With large order of cryptocurrencies, say $10,000 for example or more, it’s advised you’d conduct the trade using over-the-counter (OTC) services, so you’ll be able to sell or buy (trade/exchange) your desired amount correctly, fully or partially, at a fixed or somewhat fixed price, without encountering any undesirable errors or outcomes that may come from normal crypto exchanges.
Crypto OTC trading is a way of exchanging cryptocurrencies, between buyers and sellers, usually with large orders that are handled most often by a third party. It can happen between one person and another only (P2P), but usually, this is done via specified platforms to oversee that everything is getting executed correctly.
Because if people started buying or selling large volumes of a crypto asset on these exchanges, they’ll first suffer from the illiquidity that those exchanges would have at the specific price, result in paying or selling at a lower or higher price at different volumes, and sometimes the order wouldn’t complete. This large order would also affect the price of an asset on an exchange, which may ripple to other exchanges as well and cause a chain flash-crash.
What’s also beneficial to users if they conduct crypto trading using an OTC desk/platform, is that their large orders wouldn’t be recorded publicly (usually), so they’d avoid potential issues with potential regulatory bodies or institutions.

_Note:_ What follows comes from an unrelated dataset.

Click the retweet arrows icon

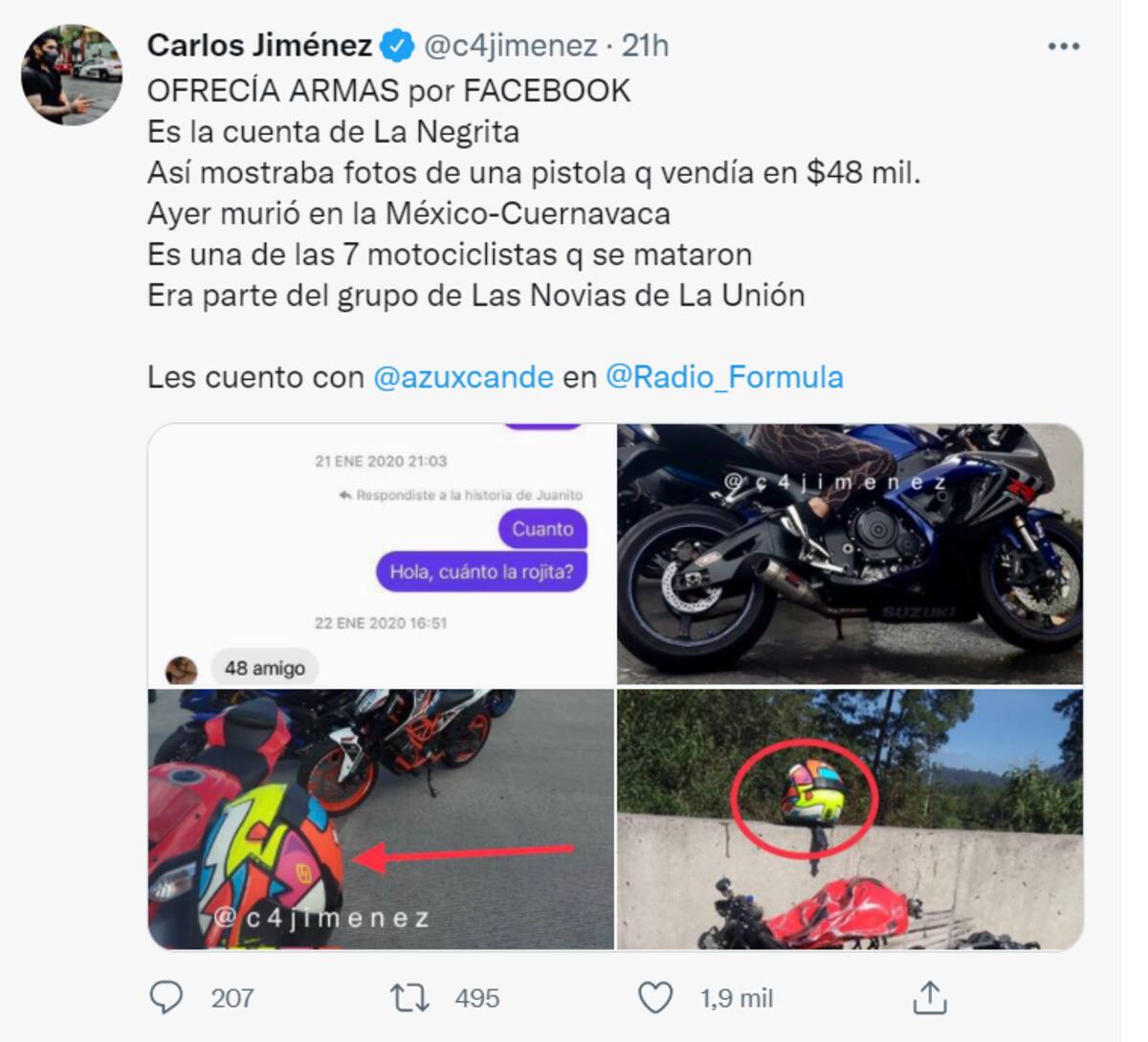[409, 998]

You also read: How To Sell Large Amounts Of Cryptocurrency
There is a handful of Bitcoin OTC trading with other crypto tokens, like Circle, Genesis Trading, itBit OTC, and even a few centralized exchanges that offer OTC services like ones found on Kraken, Bittrex, Bitfinex, and OKEX.
WhalesHeaven can be considered an OTC trading platform, one that is more secure than other methods, it uses a method that eliminates handing over custody to your cryptocurrency digital assets, and involved parties don’t have to worry about who’d send who first, so this leads to an exchange between the buyer and the seller that only executes when both parties have agreed to conduct the trade. The party who confirms that both the buyer and seller have agreed to each others’ offering of digital assets would be the platform itself, but signing off on both of their transactions to each other (using a threshold multi-signature mechanism), resulting in both parties receiving their crypto assets.

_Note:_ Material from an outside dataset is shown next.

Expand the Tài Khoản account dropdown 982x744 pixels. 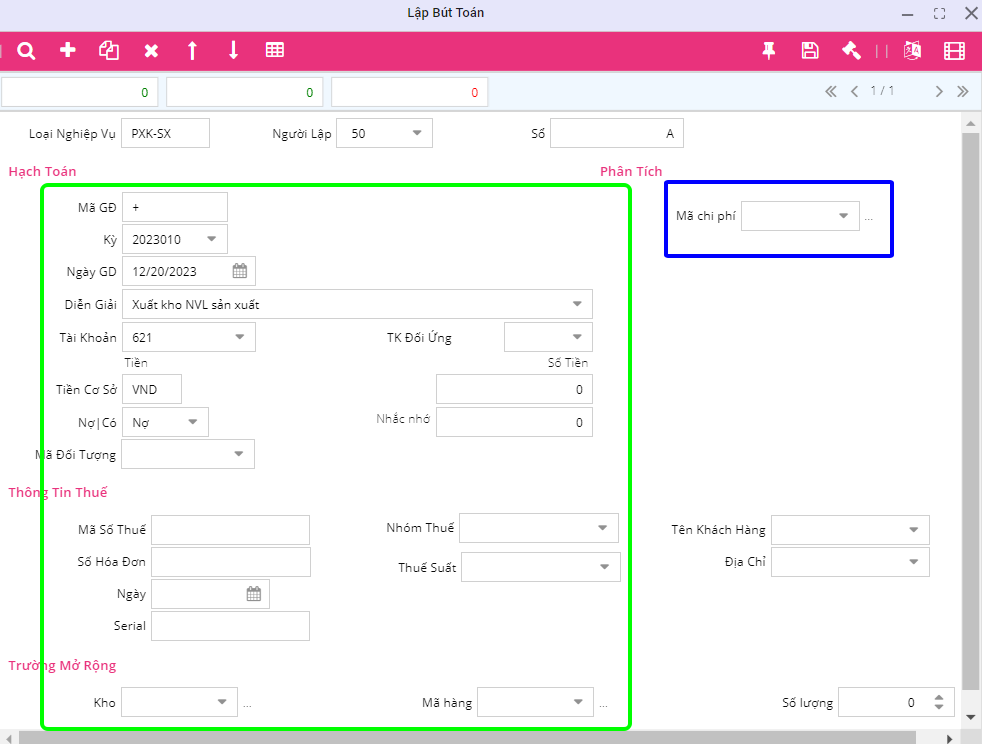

With that said, to conclude the main difference between normal exchange platforms and OTC crypto trading ones is that on a normal exchange, executing on a large buy or sell order may cause a lot of headaches for the one executing on the trade, and may cause a lot of shock to the crypto scene if they’re not careful, assuming they had a large order. So it’s best to have small to medium-sized orders on normal crypto exchanges, while large orders are executed through OTC systems.